▶ **Directions**:
Write out all of the items below again, swapping every "Instruction" for "Command" and leaving the rest unchanged.

(Items for locating words and elements)
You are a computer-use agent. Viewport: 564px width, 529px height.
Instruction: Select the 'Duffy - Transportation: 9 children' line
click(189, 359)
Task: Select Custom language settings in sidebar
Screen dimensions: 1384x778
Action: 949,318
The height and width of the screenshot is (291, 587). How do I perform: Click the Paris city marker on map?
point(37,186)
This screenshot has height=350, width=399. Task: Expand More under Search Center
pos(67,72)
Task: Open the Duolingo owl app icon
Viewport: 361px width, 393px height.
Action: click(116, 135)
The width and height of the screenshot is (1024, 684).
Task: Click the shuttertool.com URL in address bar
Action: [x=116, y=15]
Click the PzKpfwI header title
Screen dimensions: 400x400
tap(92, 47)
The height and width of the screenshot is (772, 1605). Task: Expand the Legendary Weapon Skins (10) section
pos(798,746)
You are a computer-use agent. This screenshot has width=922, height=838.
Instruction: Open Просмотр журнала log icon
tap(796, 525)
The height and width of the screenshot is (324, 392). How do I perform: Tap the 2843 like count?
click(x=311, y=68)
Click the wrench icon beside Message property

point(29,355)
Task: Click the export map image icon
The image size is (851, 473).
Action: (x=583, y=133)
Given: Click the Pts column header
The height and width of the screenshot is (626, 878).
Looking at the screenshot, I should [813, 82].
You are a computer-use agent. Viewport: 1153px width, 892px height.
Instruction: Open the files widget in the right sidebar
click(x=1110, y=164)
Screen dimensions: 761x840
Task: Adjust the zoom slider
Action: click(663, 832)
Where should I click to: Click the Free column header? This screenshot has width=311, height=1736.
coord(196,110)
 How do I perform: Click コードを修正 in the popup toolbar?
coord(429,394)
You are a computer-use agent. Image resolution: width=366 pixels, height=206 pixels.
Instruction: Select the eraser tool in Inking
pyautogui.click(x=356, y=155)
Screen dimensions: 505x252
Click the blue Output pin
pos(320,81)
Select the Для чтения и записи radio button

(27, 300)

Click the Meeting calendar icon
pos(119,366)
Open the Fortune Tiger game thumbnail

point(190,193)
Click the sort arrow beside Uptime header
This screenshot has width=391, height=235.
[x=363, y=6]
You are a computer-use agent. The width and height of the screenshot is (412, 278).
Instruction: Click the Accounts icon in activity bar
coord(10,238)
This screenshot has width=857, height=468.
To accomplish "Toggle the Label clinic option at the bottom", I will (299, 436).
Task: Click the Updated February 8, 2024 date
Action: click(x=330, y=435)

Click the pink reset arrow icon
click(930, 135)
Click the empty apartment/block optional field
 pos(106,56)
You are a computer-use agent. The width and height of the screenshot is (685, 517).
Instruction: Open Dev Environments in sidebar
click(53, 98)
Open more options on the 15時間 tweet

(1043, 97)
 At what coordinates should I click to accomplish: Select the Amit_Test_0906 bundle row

▶ **Solution to this problem**:
You are a computer-use agent. Viewport: 564px width, 529px height.
Command: Select the 'Duffy - Transportation: 9 children' line
click(189, 359)
Task: Select Custom language settings in sidebar
Screen dimensions: 1384x778
Action: 949,318
The height and width of the screenshot is (291, 587). How do I perform: Click the Paris city marker on map?
point(37,186)
This screenshot has height=350, width=399. Task: Expand More under Search Center
pos(67,72)
Task: Open the Duolingo owl app icon
Viewport: 361px width, 393px height.
Action: click(116, 135)
The width and height of the screenshot is (1024, 684).
Task: Click the shuttertool.com URL in address bar
Action: [x=116, y=15]
Click the PzKpfwI header title
Screen dimensions: 400x400
tap(92, 47)
The height and width of the screenshot is (772, 1605). Task: Expand the Legendary Weapon Skins (10) section
pos(798,746)
You are a computer-use agent. This screenshot has width=922, height=838.
Command: Open Просмотр журнала log icon
tap(796, 525)
The height and width of the screenshot is (324, 392). How do I perform: Tap the 2843 like count?
click(x=311, y=68)
Click the wrench icon beside Message property

point(29,355)
Task: Click the export map image icon
The image size is (851, 473).
Action: (x=583, y=133)
Given: Click the Pts column header
The height and width of the screenshot is (626, 878).
Looking at the screenshot, I should [813, 82].
You are a computer-use agent. Viewport: 1153px width, 892px height.
Command: Open the files widget in the right sidebar
click(x=1110, y=164)
Screen dimensions: 761x840
Task: Adjust the zoom slider
Action: click(663, 832)
Where should I click to: Click the Free column header? This screenshot has width=311, height=1736.
coord(196,110)
 How do I perform: Click コードを修正 in the popup toolbar?
coord(429,394)
You are a computer-use agent. Image resolution: width=366 pixels, height=206 pixels.
Command: Select the eraser tool in Inking
pyautogui.click(x=356, y=155)
Screen dimensions: 505x252
Click the blue Output pin
pos(320,81)
Select the Для чтения и записи radio button

(27, 300)

Click the Meeting calendar icon
pos(119,366)
Open the Fortune Tiger game thumbnail

point(190,193)
Click the sort arrow beside Uptime header
This screenshot has width=391, height=235.
[x=363, y=6]
You are a computer-use agent. The width and height of the screenshot is (412, 278).
Command: Click the Accounts icon in activity bar
coord(10,238)
This screenshot has width=857, height=468.
To accomplish "Toggle the Label clinic option at the bottom", I will (299, 436).
Task: Click the Updated February 8, 2024 date
Action: click(x=330, y=435)

Click the pink reset arrow icon
click(930, 135)
Click the empty apartment/block optional field
 pos(106,56)
You are a computer-use agent. The width and height of the screenshot is (685, 517).
Command: Open Dev Environments in sidebar
click(53, 98)
Open more options on the 15時間 tweet

(1043, 97)
 At what coordinates should I click to accomplish: Select the Amit_Test_0906 bundle row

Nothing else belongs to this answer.